Can machine learning be used effectively to solve complex optimization problems

I’ve been working with various algorithms in both academic projects and real-world applications. Recently I started thinking about whether machine learning could help find better solutions to hard computational problems, especially those that are known to be very difficult to solve optimally.

Take the bin packing problem as an example - if we didn’t already have good approaches for it, would it make sense to train an ML model to find optimal solutions? I’m curious about the practical aspects and whether this approach is considered acceptable in the algorithmic community.

Has anyone tried using neural networks or other AI techniques for solving optimization problems that traditionally require specialized algorithms?

Honestly, the biggest roadblock isn’t technical - it’s getting stakeholders to trust black box solutions when millions are on the line. I tried graph neural networks for supply chain optimization last year. Results looked promising, but management freaked out about explainability. Ended up using ML just for demand forecasting, then fed that into classical solvers. Way easier sell and we still got decent improvements.

Been wrestling with this for years in production. Most people get it backwards - ML isn’t meant to replace optimization algorithms, it’s meant to learn from problem structure.

What actually works:

Use ML to catch problem features that traditional algorithms miss. I built a resource allocation system where we trained models on historical data to spot patterns - like which constraint combinations usually create infeasible solutions.

The model doesn’t solve anything directly. It preprocesses inputs and steers the traditional solver toward better solution regions. Cut solve times 60% on average.

For bin packing, ML could predict which items cluster well together based on past packing data, then hand those insights to a proven bin packing algorithm.

Dirty secret: pure ML approaches bomb on complex optimization because they can’t handle constraint satisfaction. But ML crushes pattern recognition and feature extraction.

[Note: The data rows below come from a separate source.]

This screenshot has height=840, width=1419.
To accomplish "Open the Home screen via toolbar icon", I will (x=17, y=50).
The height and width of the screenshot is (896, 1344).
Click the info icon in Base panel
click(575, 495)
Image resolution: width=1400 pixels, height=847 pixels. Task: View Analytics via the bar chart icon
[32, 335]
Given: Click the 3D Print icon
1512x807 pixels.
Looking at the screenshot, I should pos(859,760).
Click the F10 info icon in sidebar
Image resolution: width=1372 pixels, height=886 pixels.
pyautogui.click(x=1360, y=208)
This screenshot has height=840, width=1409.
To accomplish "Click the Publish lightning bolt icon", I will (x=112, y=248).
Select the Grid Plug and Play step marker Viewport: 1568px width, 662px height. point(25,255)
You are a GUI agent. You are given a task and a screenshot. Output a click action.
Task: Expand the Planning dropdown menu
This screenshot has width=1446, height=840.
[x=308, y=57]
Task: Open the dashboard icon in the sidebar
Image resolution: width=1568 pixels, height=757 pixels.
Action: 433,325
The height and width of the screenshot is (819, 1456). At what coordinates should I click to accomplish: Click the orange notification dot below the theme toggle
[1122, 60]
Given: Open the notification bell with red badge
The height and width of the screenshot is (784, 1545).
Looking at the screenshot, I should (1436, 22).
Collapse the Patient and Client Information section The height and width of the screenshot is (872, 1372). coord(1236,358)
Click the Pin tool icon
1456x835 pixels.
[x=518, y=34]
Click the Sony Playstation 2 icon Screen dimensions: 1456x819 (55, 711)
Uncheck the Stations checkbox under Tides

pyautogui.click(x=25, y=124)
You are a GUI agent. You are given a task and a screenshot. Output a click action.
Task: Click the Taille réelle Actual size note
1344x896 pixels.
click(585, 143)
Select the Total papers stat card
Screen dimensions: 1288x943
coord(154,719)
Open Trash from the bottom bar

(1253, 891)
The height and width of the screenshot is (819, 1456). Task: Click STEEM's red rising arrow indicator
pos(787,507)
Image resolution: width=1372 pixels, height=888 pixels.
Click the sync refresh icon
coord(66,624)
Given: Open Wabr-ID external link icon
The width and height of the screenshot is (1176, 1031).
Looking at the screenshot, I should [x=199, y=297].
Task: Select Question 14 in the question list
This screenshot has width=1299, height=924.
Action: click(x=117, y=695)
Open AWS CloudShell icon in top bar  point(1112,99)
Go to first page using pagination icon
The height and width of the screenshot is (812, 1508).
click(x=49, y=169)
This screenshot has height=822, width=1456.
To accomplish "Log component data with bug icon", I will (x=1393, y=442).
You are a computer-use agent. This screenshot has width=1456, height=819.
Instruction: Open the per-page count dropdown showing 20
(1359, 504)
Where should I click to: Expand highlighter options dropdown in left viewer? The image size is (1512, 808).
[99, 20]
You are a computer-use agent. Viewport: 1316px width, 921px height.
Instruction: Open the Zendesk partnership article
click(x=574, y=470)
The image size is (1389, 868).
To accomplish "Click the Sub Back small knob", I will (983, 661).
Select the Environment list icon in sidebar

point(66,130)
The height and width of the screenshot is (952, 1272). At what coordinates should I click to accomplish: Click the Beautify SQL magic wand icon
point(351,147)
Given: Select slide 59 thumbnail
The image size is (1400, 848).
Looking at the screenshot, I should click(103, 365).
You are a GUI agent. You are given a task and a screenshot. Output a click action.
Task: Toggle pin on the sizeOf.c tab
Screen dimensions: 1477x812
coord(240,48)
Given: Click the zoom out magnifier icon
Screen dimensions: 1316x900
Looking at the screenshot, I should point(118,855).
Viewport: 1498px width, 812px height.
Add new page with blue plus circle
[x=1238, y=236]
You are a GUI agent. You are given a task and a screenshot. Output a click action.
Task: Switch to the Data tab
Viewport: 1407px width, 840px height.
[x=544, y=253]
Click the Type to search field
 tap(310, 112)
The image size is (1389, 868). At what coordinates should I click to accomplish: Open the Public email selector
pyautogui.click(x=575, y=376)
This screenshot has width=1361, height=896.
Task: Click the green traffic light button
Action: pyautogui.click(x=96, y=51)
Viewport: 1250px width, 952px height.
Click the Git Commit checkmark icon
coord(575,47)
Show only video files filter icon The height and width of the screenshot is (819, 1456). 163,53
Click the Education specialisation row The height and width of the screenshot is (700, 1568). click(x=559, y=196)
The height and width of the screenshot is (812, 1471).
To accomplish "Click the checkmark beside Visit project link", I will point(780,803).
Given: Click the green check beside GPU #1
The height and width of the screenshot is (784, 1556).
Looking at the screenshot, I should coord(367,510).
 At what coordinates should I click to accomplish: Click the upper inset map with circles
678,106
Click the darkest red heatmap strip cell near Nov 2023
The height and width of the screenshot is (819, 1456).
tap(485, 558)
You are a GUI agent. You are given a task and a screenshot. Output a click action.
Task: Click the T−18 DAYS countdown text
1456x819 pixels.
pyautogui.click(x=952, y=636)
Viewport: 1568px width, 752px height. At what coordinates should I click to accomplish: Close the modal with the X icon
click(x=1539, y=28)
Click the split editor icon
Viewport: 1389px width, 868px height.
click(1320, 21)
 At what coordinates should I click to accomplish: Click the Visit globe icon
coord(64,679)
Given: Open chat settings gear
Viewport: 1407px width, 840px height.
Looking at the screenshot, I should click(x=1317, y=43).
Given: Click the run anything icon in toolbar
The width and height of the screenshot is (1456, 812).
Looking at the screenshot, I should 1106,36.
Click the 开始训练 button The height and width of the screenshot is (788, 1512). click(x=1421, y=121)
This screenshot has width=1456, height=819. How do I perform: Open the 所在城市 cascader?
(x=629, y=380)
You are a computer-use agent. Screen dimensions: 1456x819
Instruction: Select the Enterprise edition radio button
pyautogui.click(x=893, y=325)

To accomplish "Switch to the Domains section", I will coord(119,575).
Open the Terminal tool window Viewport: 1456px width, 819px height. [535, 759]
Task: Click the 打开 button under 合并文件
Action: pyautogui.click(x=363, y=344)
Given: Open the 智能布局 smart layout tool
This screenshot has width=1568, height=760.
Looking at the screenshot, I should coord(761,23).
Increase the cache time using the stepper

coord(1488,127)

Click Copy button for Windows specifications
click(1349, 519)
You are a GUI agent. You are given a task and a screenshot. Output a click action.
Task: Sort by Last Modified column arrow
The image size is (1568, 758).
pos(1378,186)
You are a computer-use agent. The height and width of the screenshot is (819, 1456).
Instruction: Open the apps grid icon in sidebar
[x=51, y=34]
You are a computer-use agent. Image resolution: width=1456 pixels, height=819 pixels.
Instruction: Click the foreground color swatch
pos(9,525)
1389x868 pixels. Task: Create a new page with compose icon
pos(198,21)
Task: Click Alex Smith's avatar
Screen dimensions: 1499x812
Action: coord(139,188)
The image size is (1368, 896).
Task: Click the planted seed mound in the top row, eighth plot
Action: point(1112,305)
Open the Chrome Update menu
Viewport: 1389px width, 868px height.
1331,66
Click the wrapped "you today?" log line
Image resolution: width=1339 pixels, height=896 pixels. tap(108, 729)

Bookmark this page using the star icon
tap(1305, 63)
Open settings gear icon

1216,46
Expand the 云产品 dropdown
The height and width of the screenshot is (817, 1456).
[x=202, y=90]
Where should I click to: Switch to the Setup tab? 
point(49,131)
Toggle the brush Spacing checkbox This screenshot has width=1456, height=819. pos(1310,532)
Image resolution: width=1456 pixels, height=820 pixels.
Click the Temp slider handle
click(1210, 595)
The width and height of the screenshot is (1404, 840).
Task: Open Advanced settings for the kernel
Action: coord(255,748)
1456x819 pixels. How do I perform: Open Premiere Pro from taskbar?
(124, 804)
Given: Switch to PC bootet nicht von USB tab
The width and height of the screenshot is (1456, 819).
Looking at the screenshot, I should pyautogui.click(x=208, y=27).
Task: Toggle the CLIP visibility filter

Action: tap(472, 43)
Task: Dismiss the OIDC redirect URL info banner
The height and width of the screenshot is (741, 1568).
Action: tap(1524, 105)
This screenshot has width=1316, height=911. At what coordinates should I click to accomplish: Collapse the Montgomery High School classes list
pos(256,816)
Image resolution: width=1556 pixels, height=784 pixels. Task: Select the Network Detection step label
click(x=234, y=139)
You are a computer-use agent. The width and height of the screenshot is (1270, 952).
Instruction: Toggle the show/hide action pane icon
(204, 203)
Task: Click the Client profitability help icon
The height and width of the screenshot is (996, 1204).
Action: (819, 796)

Every successful implementation I’ve seen uses ML as a smart preprocessor or solution evaluator, not the main optimization engine. You get both worlds without killing reliability.

The real game changer is automating the entire optimization workflow instead of just throwing ML at the problem.

I’ve built systems that automatically switch between different optimization approaches based on what they’re dealing with. Like for scheduling problems - the system analyzes the input data first, then picks genetic algorithms, simulated annealing, or traditional linear programming.

The magic happens when you automate parameter tuning and method selection. Most people waste weeks manually tweaking hyperparameters. I set up automated pipelines that test multiple approaches at once and pick the best one for each specific problem.

For bin packing, automated systems can run dozens of different heuristics in parallel, compare results, and even combine the best parts of each approach. This beats both pure ML and traditional methods - you get reliable proven algorithms with the adaptability of modern techniques.

The algorithmic community loves this because you still get explainable results and performance guarantees, but with way less manual work.

You can build these automated optimization workflows easily with tools like Latenode. It handles the complex orchestration while you focus on actually solving problems.

ML definitely has its place in optimization, but I think the most underexplored area is warm-starting complex solvers. Traditional algorithms waste tons of time just finding feasible starting solutions, especially for mixed-integer problems. I’ve trained neural networks to generate decent starting points for MILP solvers by learning from previous instances. The network doesn’t need optimal solutions - just something feasible that pushes the solver toward promising areas. This cut our solve times by 40% on facility location problems. Another angle worth exploring: using ML for problem decomposition. Complex optimization problems usually have natural substructure that’s hard for humans to spot consistently. Graph neural networks can learn to break large problems into smaller, manageable pieces that existing algorithms handle well. The acceptance issue you mentioned is real though. Most optimization practitioners stay skeptical because ML lacks the mathematical rigor they expect. But when you frame ML as an intelligent preprocessor instead of a replacement solver, resistance drops big time.

ML has shown solid results for some optimization problems, but it won’t replace traditional methods entirely. I’ve tried reinforcement learning on vehicle routing and found it discovers clever heuristics you wouldn’t think of, but it can’t guarantee optimal solutions or even consistent performance across different problems. The sweet spot is combining ML with classical optimization. Use neural networks to predict good starting solutions or guide search strategies in branch-and-bound algorithms. These hybrid approaches beat pure ML every time. The algorithmic community is warming up to it, especially for combinatorial optimization where exact solutions cost too much computationally. But most practitioners still worry about the lack of theoretical guarantees that traditional algorithms provide.